From: ginarain@aol.com
Date: Mon, 24 Sep 2001 18:18:38 EDT
Subject: xfc: New: Harold by Gina Rain (MSR, Part 1 of 2)
Source: xfc

Title: Harold
Author: Gina Rain (ginarain@aol.com)
Category: S, MSR
Rating: R (to be on the safe side--adult themes)
Spoilers: None. Season 7-ish feel.
Archive:  Anywhere, just let me know
Summary: Scully is ready for a romantic holiday weekend 
and finds herself part of a strange threesome.
Disclaimer: CC and Co. own it. Yada yada.
Notes: This is a very light, angst-free story based on 
improv elements provided by Scullyfic. Thank you, 
Christina, for the late-night beta.
 


I blame it all on Harold.
The German Shepherd named after a dildo.
Well, maybe his owner.  After all, Harold didn't ask to 
be in Mulder's custody for the July 4th weekend. And he 
certainly didn't ask to have a name with such an 
undignified history.

No. It wasn't Harold's fault at all.

I think I will blame it on Marv. Harold's owner. Or 
better yet, Mulder. For agreeing to this madness.
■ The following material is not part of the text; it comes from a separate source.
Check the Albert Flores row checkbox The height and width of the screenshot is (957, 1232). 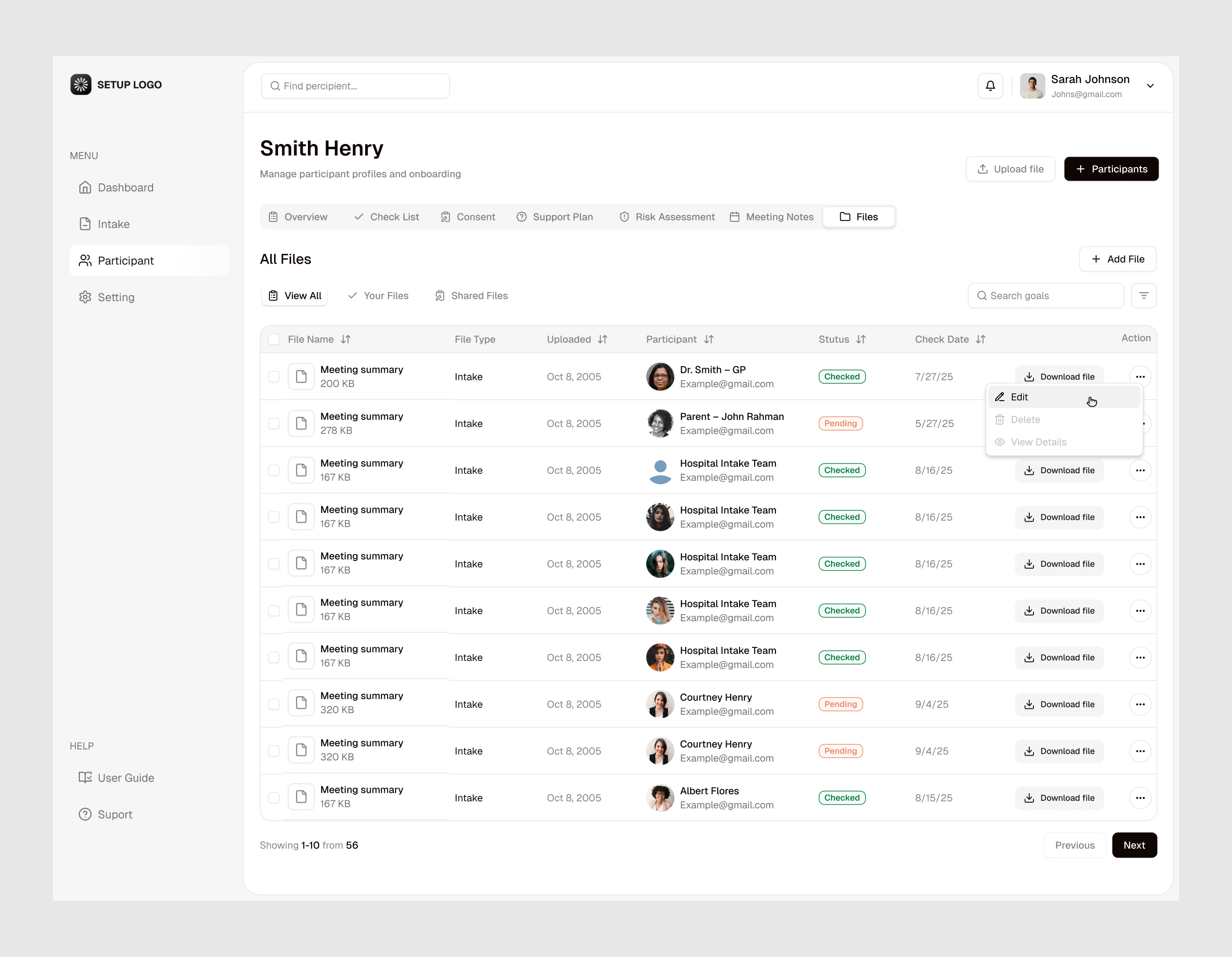click(274, 798)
At any rate, it did all begin on July 3rd--the beginning 
of a lovely, quiet, private holiday weekend.  I should 
have smelled a 6 foot rat when Mulder asked me to meet 
him in the park. Normally, well--since we've crossed 
that line in our relationship; taken that step; done the 
deed; whatever subtle terminology is currently en vogue 
for becoming partners off the field as well as on--
Mulder began these "love fests" in the same fashion. By 
racing me up my apartment stairs, getting naked and 
climbing between my sheets before I could so much as 
remove a shoe. Subtle; yet effective.

Last night, no Mulder. Just the park invitation.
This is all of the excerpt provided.